The dust had barely settled on Donegal’s victory over Tyrone on Saturday evening in Clones and Donegal manager was already relishing the thought of a return to St. Tiernach’s Park and a final meeting with Down.

But first the big Naomh Conaill man reflected on the two point win over Tyrone and a second successive Ulster semi-final victory over the Red Hands.

“That was serious stuff for long periods and it wasn’t easy getting through or penetrating their defence. Tactically was a tough battle too,” said a beaming McGuinness at the final whistle.

“There was so much intensity in the mind as well as in the body it was draining. It was a serious challenge. But the good thing is that we were up to it. I thought we showed great composure in the second half to take the game to Tyrone.

“There were so many questions asked of us by Tyrone, but we knew they were going to ask those questions. They showed unbelievable composure to work the ball into good positions and not be silly in possession and to pick of scores at the right time.

“We had to ask questions and try switch the play to open them and turn them as much as possible. The more the game went on the more we were able to open it up and that was encouraging. We had to play with more width and depth and keep prodding and looking for openings,” insisted the Donegal boss, who added that Donegal are still developing as a team.

“Once we saw them set up with seven in defence we knew the challenge that was ahead of us and obviously they had a serious amount of work done in training to make life difficult for us.

“It was a huge challenge, but I’m very happy with the way we came through it, especially the younger boys. The older lads, Colm, Neil and Rory have played a lot of games and have faced a lot of scenarios, but for the younger lads to come through that was very encouraging. It is great to get the win and be out the other side of it and be facing into three weeks of training for an Ulster final.”

He also spoke about the team selection and how he had lost some sleep before finally deciding on the starting fifteen.

His biggest selection call was to restore fit-again Rory Kavanagh to the team and leave out his own clubman Leo McLoone, who had not put a foot wrong against Derry and scored the all important goal that sent Donegal on their way in that game.

“It was a very difficult call,” admitted McGuinness.

“The last day against Derry we felt with three up and Michael on the ‘40’, it would give us a good platform to get at them.

“From very early today we realised that opportunity was not going to be afforded us. Declan Walsh played in Cavan and played well and did not play against Derry.

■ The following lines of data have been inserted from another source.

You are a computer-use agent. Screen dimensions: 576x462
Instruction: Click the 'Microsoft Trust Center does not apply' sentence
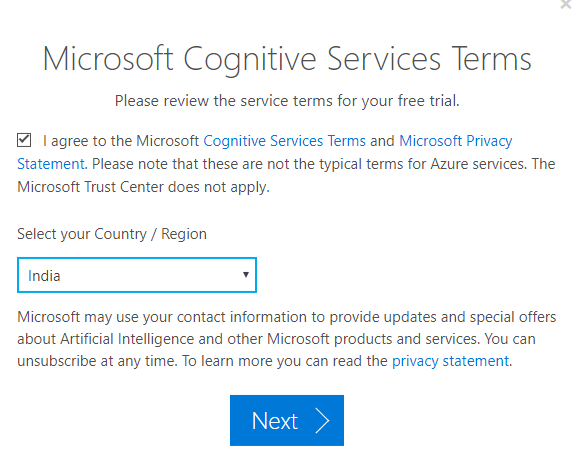coord(143,187)
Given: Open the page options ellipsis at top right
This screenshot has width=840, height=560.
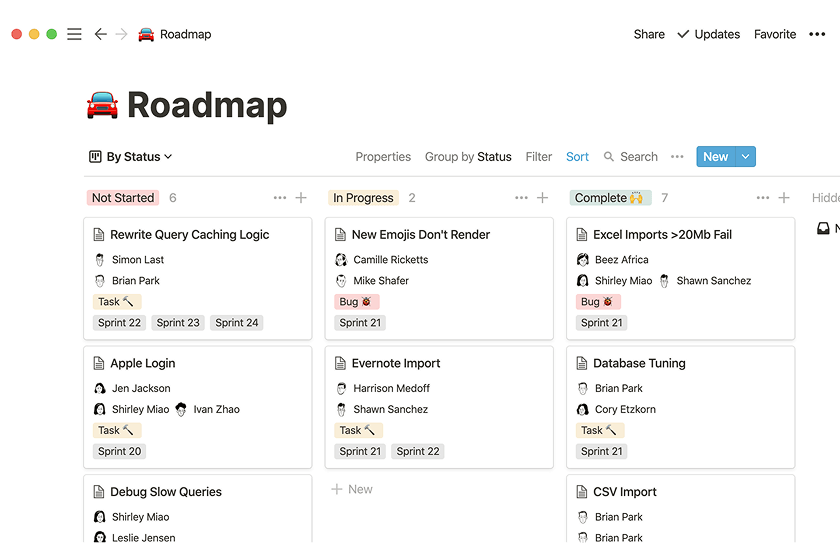Looking at the screenshot, I should click(817, 34).
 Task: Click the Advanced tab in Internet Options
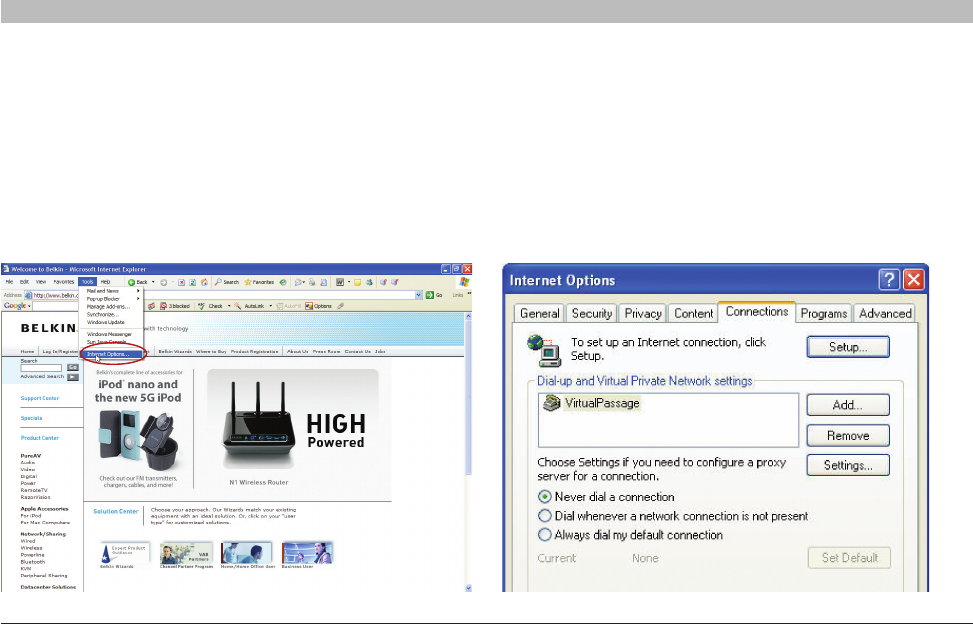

“We said all along it is horses for courses and you just try to get the right mix on any given day to take you over the line. We got over the line today, but whether or not we got everything right, that is another matter.”

Moving on to the topic of the Ulster final and facing Down and the opportunity to win two in-a-row, something that no Donegal team, has ever achieved, he said:

“It is an opportunity for this group to go back-to-back in Ulster for the first time ever for Donegal. It is a big carrot on the stick for us. The fact that we won means that they get the opportunity.”

And for McGuinness and Donegal it is now a matter of focusing on the Mourne men and getting the preparation right and coming up with the game plan to outfox and out manoeuvre James McCartan and his men.

“The key thing for us now is to take this and bring it to the training for the next three weeks and hopefully prepare for on the training field for Down.

“It is all about coming up with a plan and working on it between now and the final and then executing it on the day. And if we can do that we’ll be very happy. That doesn’t guarantee that we will win, but it does guarantee that we will be competitive.”

And the Donegal boss was at pains to point out that the Ulster championship is something that he holds dearly.

“I made my intentions very clear from day one that the Ulster championship is something I hold very dear and I had great belief in it. The players are the same. We all respect the championship very much and it is the only show in town when you are in it.

“The bottom line now is that we’re in the final and the players have the best three weeks of their lives in training ahead of them. It’s a big opportunity for everybody and one we plan to make the most of.”